- **WHAT THE TASK ASKS**:
The entries should be written out again exactly as they read.

[Collected data]
——
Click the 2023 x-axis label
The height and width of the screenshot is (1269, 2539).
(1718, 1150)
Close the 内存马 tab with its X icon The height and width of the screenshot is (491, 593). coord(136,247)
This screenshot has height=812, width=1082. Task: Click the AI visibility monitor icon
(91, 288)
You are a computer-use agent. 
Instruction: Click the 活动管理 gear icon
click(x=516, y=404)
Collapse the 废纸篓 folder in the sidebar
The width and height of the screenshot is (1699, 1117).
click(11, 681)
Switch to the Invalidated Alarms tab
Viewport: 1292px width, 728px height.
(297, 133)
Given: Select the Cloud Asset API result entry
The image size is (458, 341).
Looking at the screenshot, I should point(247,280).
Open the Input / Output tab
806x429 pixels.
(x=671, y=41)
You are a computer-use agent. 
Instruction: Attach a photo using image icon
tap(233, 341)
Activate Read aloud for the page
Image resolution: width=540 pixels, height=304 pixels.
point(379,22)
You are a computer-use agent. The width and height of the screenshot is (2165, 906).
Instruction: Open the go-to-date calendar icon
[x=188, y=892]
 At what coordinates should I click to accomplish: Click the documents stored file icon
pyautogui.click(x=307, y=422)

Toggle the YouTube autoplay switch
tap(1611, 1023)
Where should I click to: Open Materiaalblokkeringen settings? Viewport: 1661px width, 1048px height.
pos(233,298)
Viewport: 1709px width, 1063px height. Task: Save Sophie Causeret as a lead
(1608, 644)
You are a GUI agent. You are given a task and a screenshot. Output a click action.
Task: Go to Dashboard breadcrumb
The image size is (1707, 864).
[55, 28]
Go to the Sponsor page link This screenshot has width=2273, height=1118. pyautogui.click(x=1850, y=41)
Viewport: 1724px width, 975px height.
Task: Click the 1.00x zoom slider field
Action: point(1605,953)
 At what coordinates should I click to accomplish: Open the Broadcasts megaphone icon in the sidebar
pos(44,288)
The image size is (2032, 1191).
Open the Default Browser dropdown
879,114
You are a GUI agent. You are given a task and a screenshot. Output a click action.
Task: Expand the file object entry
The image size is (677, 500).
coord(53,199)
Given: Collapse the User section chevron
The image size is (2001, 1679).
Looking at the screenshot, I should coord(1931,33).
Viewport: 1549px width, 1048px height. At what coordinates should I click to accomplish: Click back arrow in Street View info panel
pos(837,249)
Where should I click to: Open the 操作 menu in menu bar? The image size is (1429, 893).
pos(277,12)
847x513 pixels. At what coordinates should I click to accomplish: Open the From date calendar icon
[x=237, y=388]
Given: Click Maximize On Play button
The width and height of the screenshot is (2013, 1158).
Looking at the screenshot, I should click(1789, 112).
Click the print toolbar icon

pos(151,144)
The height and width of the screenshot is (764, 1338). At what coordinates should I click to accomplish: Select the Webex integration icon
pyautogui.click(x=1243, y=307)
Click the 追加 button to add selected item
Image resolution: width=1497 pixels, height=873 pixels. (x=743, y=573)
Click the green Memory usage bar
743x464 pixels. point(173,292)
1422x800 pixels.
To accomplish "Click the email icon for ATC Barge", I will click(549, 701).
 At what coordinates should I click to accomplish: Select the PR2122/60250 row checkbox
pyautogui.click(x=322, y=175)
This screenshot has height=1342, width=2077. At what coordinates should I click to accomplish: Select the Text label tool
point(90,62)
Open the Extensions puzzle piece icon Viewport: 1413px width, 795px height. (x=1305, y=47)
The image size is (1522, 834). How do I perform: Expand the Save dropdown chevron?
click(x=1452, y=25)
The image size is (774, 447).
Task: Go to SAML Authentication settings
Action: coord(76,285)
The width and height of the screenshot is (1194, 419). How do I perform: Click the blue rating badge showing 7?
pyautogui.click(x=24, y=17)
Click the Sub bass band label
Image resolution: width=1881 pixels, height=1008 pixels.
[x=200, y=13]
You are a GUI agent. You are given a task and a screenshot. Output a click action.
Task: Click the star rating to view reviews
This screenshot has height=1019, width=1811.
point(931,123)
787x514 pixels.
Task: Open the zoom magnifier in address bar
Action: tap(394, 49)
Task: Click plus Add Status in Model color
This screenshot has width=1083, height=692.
——
- **RESPONSE FOR THIS EXERCISE**:
Click the 2023 x-axis label
The height and width of the screenshot is (1269, 2539).
(1718, 1150)
Close the 内存马 tab with its X icon The height and width of the screenshot is (491, 593). coord(136,247)
This screenshot has height=812, width=1082. Task: Click the AI visibility monitor icon
(91, 288)
You are a computer-use agent. 
Instruction: Click the 活动管理 gear icon
click(x=516, y=404)
Collapse the 废纸篓 folder in the sidebar
The width and height of the screenshot is (1699, 1117).
click(11, 681)
Switch to the Invalidated Alarms tab
Viewport: 1292px width, 728px height.
(297, 133)
Given: Select the Cloud Asset API result entry
The image size is (458, 341).
Looking at the screenshot, I should point(247,280).
Open the Input / Output tab
806x429 pixels.
(x=671, y=41)
You are a computer-use agent. 
Instruction: Attach a photo using image icon
tap(233, 341)
Activate Read aloud for the page
Image resolution: width=540 pixels, height=304 pixels.
point(379,22)
You are a computer-use agent. The width and height of the screenshot is (2165, 906).
Instruction: Open the go-to-date calendar icon
[x=188, y=892]
 At what coordinates should I click to accomplish: Click the documents stored file icon
pyautogui.click(x=307, y=422)

Toggle the YouTube autoplay switch
tap(1611, 1023)
Where should I click to: Open Materiaalblokkeringen settings? Viewport: 1661px width, 1048px height.
pos(233,298)
Viewport: 1709px width, 1063px height. Task: Save Sophie Causeret as a lead
(1608, 644)
You are a GUI agent. You are given a task and a screenshot. Output a click action.
Task: Go to Dashboard breadcrumb
The image size is (1707, 864).
[55, 28]
Go to the Sponsor page link This screenshot has width=2273, height=1118. pyautogui.click(x=1850, y=41)
Viewport: 1724px width, 975px height.
Task: Click the 1.00x zoom slider field
Action: point(1605,953)
 At what coordinates should I click to accomplish: Open the Broadcasts megaphone icon in the sidebar
pos(44,288)
The image size is (2032, 1191).
Open the Default Browser dropdown
879,114
You are a GUI agent. You are given a task and a screenshot. Output a click action.
Task: Expand the file object entry
The image size is (677, 500).
coord(53,199)
Given: Collapse the User section chevron
The image size is (2001, 1679).
Looking at the screenshot, I should coord(1931,33).
Viewport: 1549px width, 1048px height. At what coordinates should I click to accomplish: Click back arrow in Street View info panel
pos(837,249)
Where should I click to: Open the 操作 menu in menu bar? The image size is (1429, 893).
pos(277,12)
847x513 pixels. At what coordinates should I click to accomplish: Open the From date calendar icon
[x=237, y=388]
Given: Click Maximize On Play button
The width and height of the screenshot is (2013, 1158).
Looking at the screenshot, I should click(1789, 112).
Click the print toolbar icon

pos(151,144)
The height and width of the screenshot is (764, 1338). At what coordinates should I click to accomplish: Select the Webex integration icon
pyautogui.click(x=1243, y=307)
Click the 追加 button to add selected item
Image resolution: width=1497 pixels, height=873 pixels. (x=743, y=573)
Click the green Memory usage bar
743x464 pixels. point(173,292)
1422x800 pixels.
To accomplish "Click the email icon for ATC Barge", I will click(549, 701).
 At what coordinates should I click to accomplish: Select the PR2122/60250 row checkbox
pyautogui.click(x=322, y=175)
This screenshot has height=1342, width=2077. At what coordinates should I click to accomplish: Select the Text label tool
point(90,62)
Open the Extensions puzzle piece icon Viewport: 1413px width, 795px height. (x=1305, y=47)
The image size is (1522, 834). How do I perform: Expand the Save dropdown chevron?
click(x=1452, y=25)
The image size is (774, 447).
Task: Go to SAML Authentication settings
Action: coord(76,285)
The width and height of the screenshot is (1194, 419). How do I perform: Click the blue rating badge showing 7?
pyautogui.click(x=24, y=17)
Click the Sub bass band label
Image resolution: width=1881 pixels, height=1008 pixels.
[x=200, y=13]
You are a GUI agent. You are given a task and a screenshot. Output a click action.
Task: Click the star rating to view reviews
This screenshot has height=1019, width=1811.
point(931,123)
787x514 pixels.
Task: Open the zoom magnifier in address bar
Action: tap(394, 49)
Task: Click plus Add Status in Model color
This screenshot has width=1083, height=692.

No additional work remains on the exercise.